>> BEGIN

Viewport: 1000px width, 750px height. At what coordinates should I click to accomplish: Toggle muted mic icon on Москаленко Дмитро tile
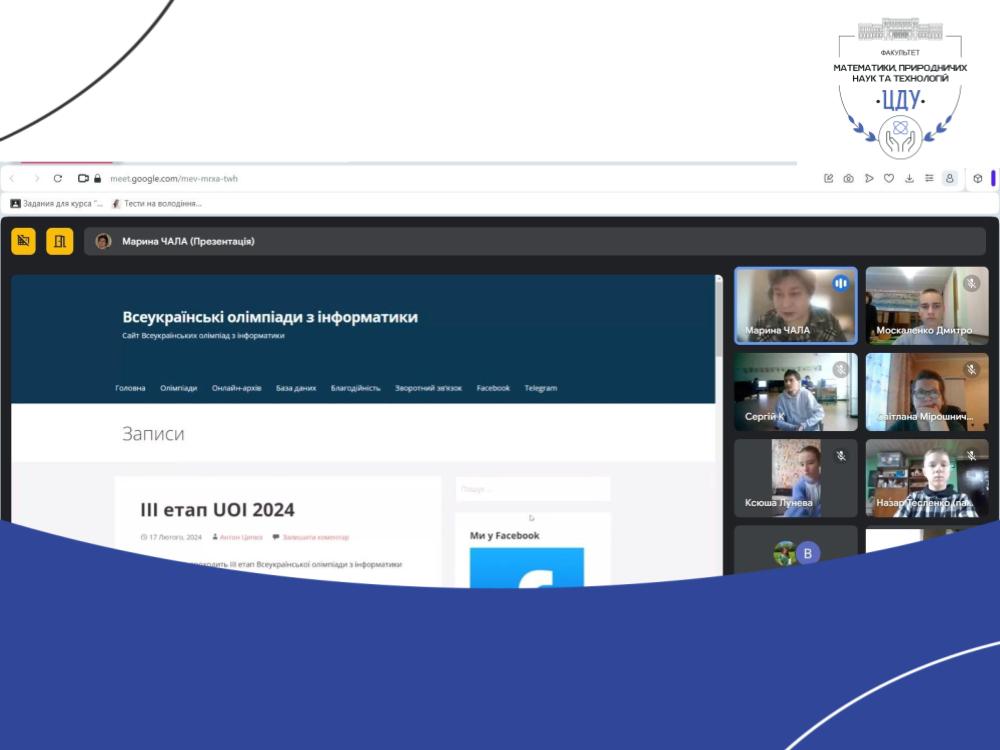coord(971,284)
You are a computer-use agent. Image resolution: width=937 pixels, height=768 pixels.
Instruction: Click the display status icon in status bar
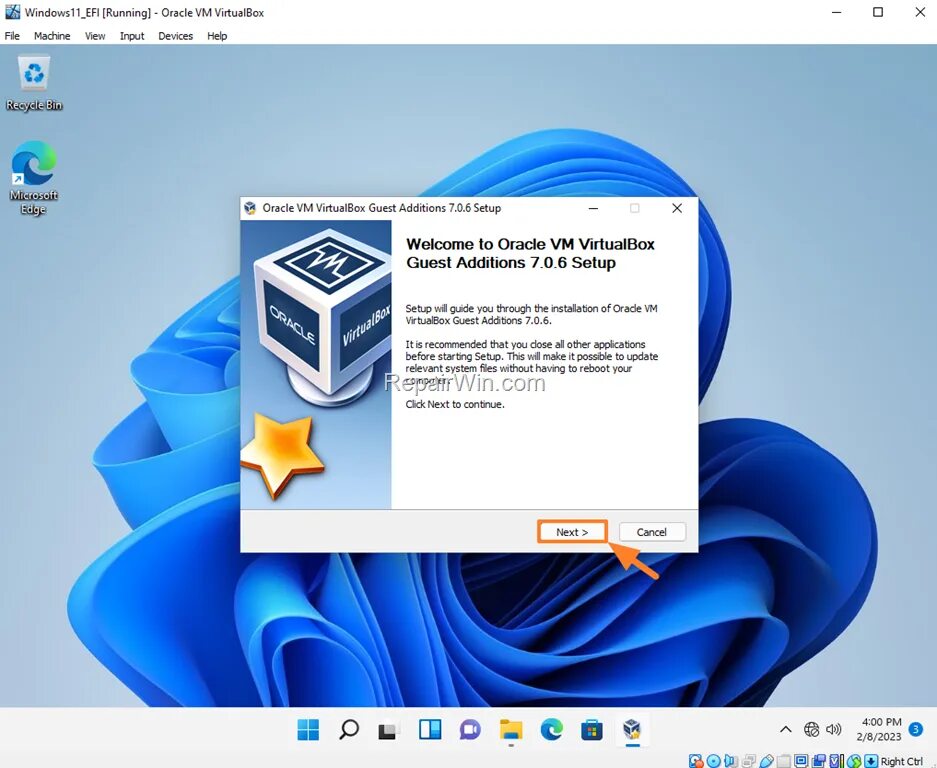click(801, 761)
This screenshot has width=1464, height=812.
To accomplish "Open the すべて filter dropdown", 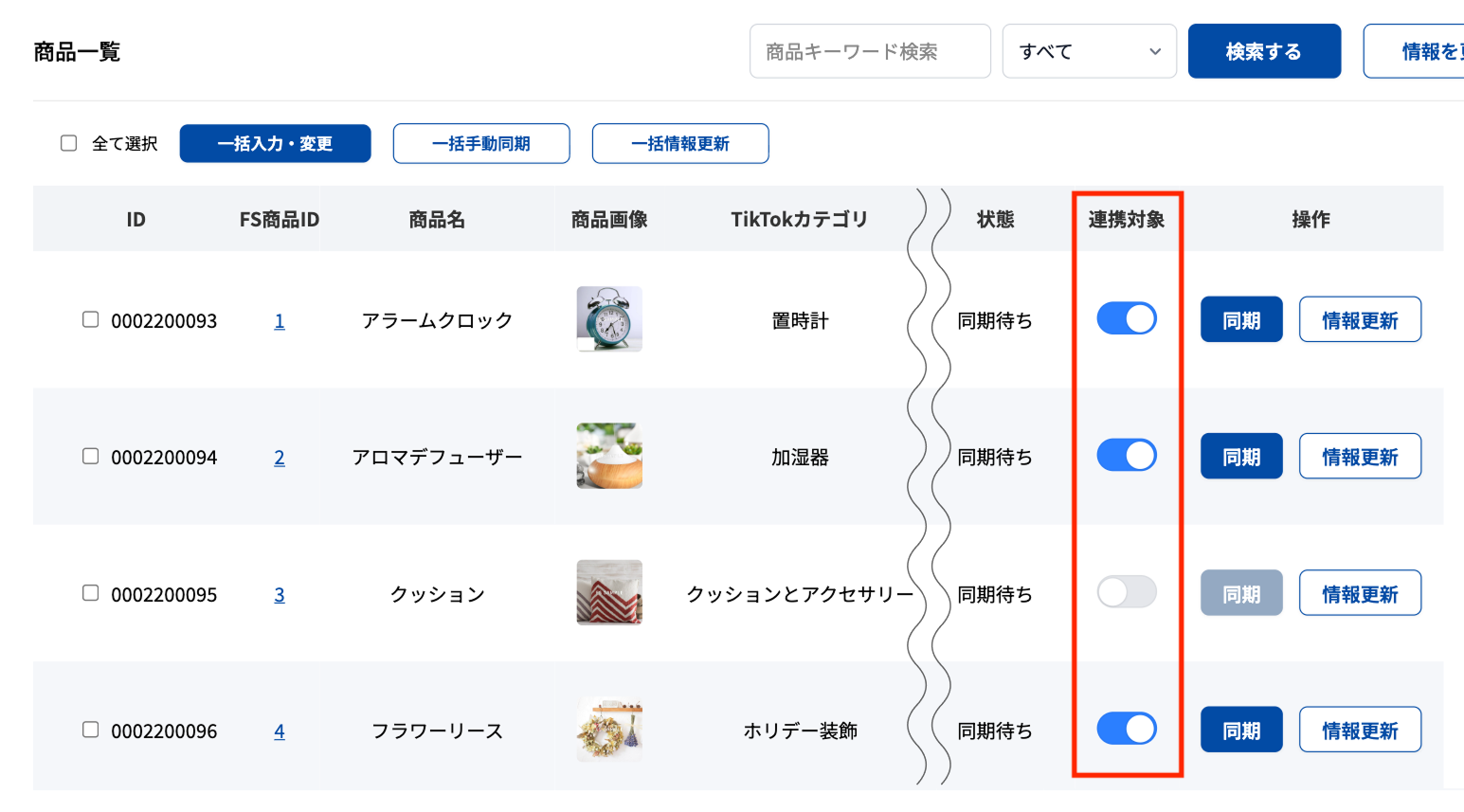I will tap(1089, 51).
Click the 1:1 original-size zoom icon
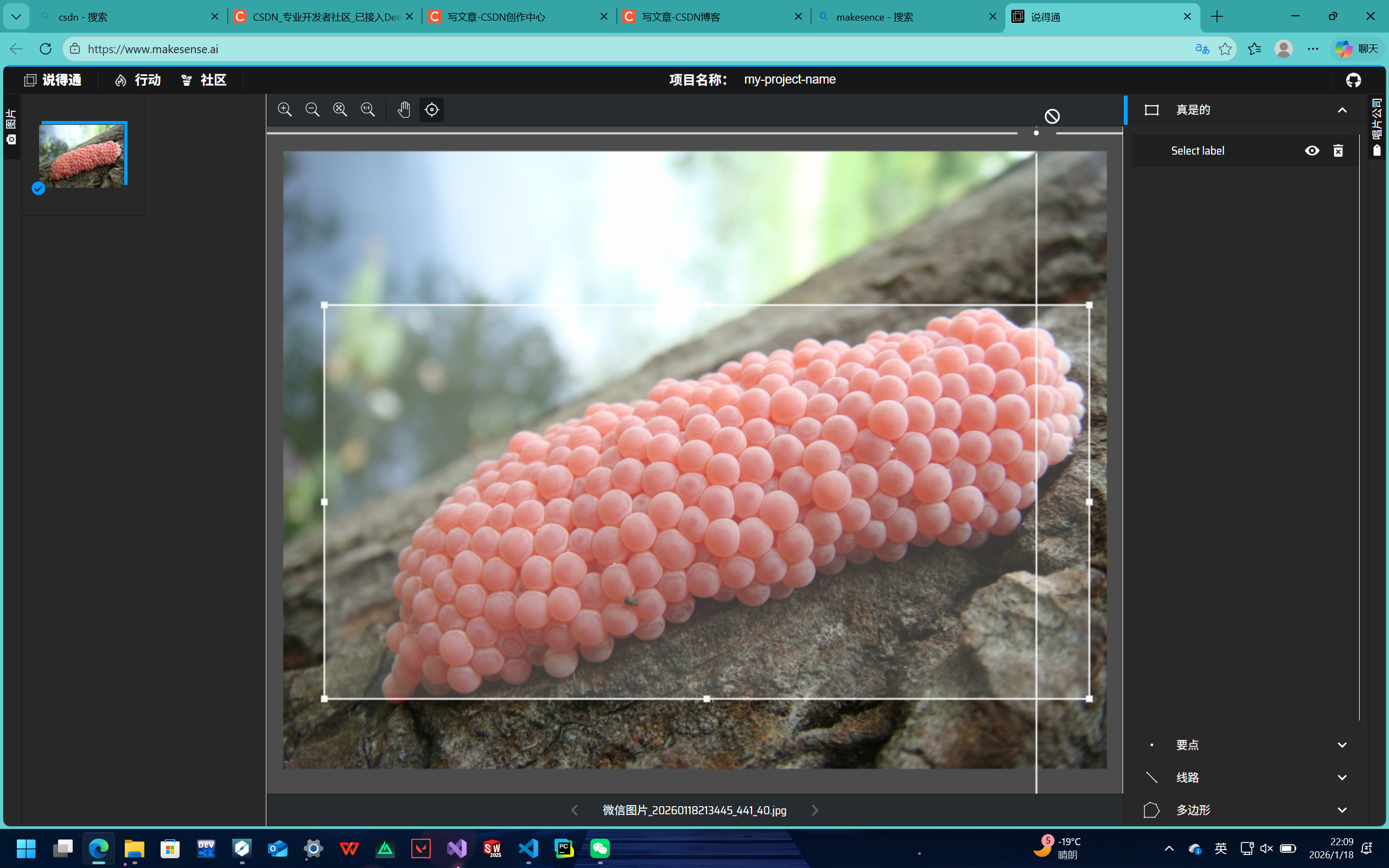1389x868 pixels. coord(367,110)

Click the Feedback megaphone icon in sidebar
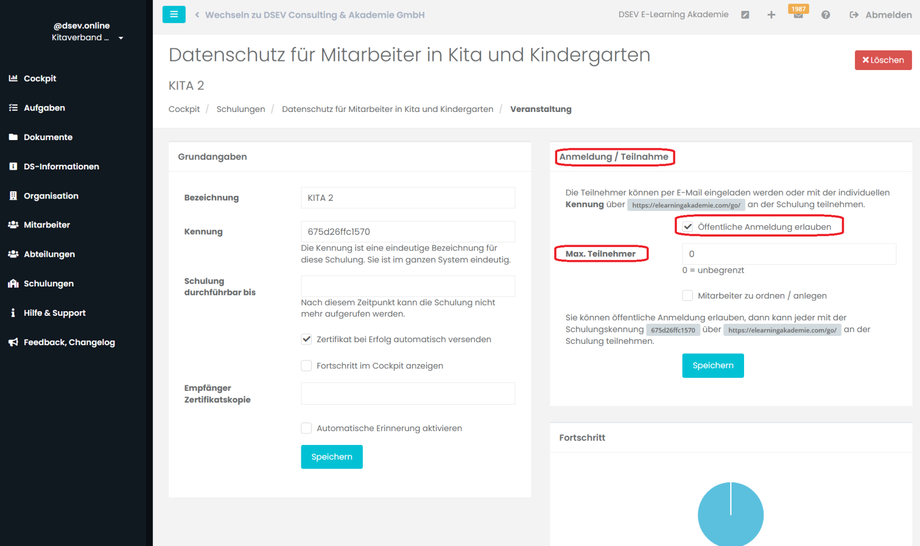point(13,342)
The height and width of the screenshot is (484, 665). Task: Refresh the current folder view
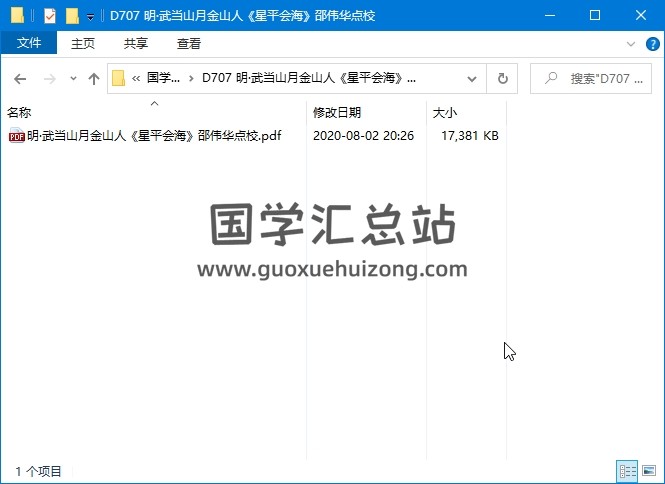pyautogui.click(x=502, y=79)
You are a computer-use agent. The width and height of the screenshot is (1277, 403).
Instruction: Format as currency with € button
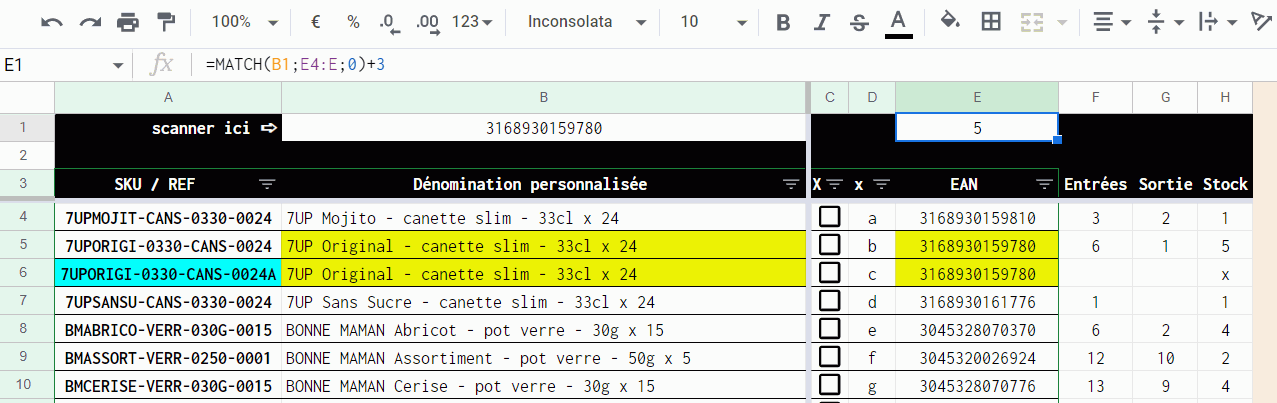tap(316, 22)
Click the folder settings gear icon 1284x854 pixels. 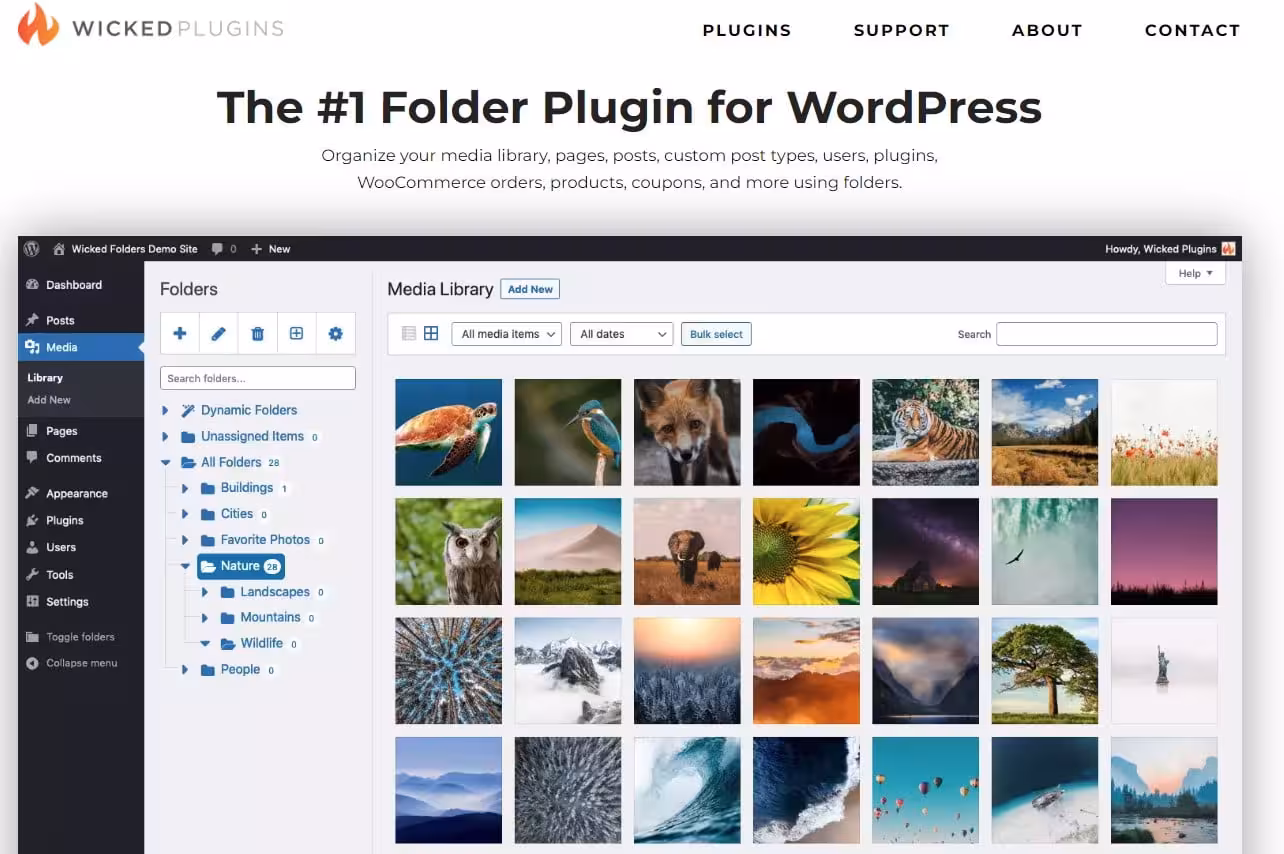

>> END

Required work >> Copy the listing word for word, from its first line through the line containing "click(801, 761)", including both. Leave the pictures out of your copy.

Written response >>
Viewport: 1000px width, 750px height. At what coordinates should I click to accomplish: Toggle muted mic icon on Москаленко Дмитро tile
coord(971,284)
You are a computer-use agent. Image resolution: width=937 pixels, height=768 pixels.
Instruction: Click the display status icon in status bar
click(801, 761)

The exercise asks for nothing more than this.